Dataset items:
____

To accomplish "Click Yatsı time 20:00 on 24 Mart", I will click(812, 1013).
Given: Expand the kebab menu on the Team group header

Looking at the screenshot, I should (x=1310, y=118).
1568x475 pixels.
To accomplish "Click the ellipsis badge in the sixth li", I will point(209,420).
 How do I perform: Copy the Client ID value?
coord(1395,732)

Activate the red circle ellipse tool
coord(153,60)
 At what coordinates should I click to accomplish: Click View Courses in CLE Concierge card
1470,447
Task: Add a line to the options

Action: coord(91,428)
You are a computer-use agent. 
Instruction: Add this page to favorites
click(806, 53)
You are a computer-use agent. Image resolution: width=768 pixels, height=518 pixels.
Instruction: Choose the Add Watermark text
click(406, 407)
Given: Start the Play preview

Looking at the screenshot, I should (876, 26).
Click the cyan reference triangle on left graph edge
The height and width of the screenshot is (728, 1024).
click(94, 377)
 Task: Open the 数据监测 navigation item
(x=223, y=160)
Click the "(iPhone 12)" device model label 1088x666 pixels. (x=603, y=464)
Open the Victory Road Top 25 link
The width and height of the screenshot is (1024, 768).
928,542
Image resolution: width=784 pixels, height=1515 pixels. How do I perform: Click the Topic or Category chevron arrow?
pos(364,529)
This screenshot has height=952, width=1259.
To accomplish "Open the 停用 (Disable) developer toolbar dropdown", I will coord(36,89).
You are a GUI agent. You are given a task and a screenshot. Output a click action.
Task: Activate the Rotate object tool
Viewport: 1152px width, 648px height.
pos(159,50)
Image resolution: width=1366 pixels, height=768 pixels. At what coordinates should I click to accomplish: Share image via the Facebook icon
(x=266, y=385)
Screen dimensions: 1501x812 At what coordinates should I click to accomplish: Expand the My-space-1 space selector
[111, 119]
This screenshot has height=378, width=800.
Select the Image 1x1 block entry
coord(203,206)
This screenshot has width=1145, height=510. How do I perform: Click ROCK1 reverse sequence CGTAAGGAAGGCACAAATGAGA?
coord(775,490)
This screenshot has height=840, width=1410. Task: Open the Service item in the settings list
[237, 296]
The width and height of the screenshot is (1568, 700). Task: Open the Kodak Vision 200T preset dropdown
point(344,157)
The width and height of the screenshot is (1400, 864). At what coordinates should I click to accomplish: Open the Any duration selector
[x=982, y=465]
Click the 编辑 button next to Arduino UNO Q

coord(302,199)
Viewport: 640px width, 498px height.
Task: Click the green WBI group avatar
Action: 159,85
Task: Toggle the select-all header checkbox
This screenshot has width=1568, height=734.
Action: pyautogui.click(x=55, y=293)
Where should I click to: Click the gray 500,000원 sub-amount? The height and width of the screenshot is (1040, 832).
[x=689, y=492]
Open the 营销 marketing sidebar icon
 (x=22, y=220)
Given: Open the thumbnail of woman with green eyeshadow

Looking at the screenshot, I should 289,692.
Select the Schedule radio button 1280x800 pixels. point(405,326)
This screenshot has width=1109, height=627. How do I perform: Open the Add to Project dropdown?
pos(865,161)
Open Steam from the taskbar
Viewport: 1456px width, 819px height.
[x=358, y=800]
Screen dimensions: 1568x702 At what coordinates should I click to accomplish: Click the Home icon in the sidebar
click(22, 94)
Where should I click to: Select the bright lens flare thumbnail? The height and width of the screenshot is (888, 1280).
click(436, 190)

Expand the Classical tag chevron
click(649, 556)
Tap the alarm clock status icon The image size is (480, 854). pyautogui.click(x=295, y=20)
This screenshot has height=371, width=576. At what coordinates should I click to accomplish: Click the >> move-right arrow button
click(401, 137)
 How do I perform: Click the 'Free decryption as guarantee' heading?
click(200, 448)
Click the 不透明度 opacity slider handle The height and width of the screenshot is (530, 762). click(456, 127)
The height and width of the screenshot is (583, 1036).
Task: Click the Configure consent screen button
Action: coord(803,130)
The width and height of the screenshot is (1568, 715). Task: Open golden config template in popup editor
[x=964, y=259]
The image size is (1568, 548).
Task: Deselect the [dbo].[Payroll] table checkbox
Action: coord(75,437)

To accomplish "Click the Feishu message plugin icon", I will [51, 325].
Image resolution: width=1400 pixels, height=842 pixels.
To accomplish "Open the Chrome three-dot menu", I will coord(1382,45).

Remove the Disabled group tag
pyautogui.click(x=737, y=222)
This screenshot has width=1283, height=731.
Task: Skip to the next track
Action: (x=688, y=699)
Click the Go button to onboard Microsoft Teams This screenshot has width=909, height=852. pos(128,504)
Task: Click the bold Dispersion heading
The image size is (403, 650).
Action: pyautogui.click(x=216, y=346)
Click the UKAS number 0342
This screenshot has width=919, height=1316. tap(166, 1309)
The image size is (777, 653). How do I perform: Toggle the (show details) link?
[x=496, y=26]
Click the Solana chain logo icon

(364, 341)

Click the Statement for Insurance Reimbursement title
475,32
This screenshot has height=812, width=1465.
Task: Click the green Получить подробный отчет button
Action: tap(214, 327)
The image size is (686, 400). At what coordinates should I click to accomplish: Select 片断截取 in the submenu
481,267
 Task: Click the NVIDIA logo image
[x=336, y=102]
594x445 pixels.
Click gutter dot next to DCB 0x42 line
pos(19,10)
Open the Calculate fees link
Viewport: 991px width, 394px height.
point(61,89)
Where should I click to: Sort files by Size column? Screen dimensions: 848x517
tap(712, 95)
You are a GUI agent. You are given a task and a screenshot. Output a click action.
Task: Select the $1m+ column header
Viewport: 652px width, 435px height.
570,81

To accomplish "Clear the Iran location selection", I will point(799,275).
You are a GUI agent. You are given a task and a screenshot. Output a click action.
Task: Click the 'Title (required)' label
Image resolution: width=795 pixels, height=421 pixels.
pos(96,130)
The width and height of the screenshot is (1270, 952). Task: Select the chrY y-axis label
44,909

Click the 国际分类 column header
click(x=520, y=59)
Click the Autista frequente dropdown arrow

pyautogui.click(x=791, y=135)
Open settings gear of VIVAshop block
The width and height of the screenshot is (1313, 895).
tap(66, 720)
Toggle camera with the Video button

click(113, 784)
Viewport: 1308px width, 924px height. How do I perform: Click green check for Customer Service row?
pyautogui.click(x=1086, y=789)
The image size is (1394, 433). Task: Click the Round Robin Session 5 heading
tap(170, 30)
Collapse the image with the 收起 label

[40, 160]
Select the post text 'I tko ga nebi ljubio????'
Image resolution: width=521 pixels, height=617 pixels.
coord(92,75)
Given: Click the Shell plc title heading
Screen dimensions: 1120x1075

____

**WHAT TO PRODUCE**
Duplicate the lines above, from the one containing "Open settings gear of VIVAshop block" through the one containing "tap(170, 30)", keeping every character unchanged.

**RESULT OF THIS TASK**
Open settings gear of VIVAshop block
The width and height of the screenshot is (1313, 895).
tap(66, 720)
Toggle camera with the Video button

click(113, 784)
Viewport: 1308px width, 924px height. How do I perform: Click green check for Customer Service row?
pyautogui.click(x=1086, y=789)
The image size is (1394, 433). Task: Click the Round Robin Session 5 heading
tap(170, 30)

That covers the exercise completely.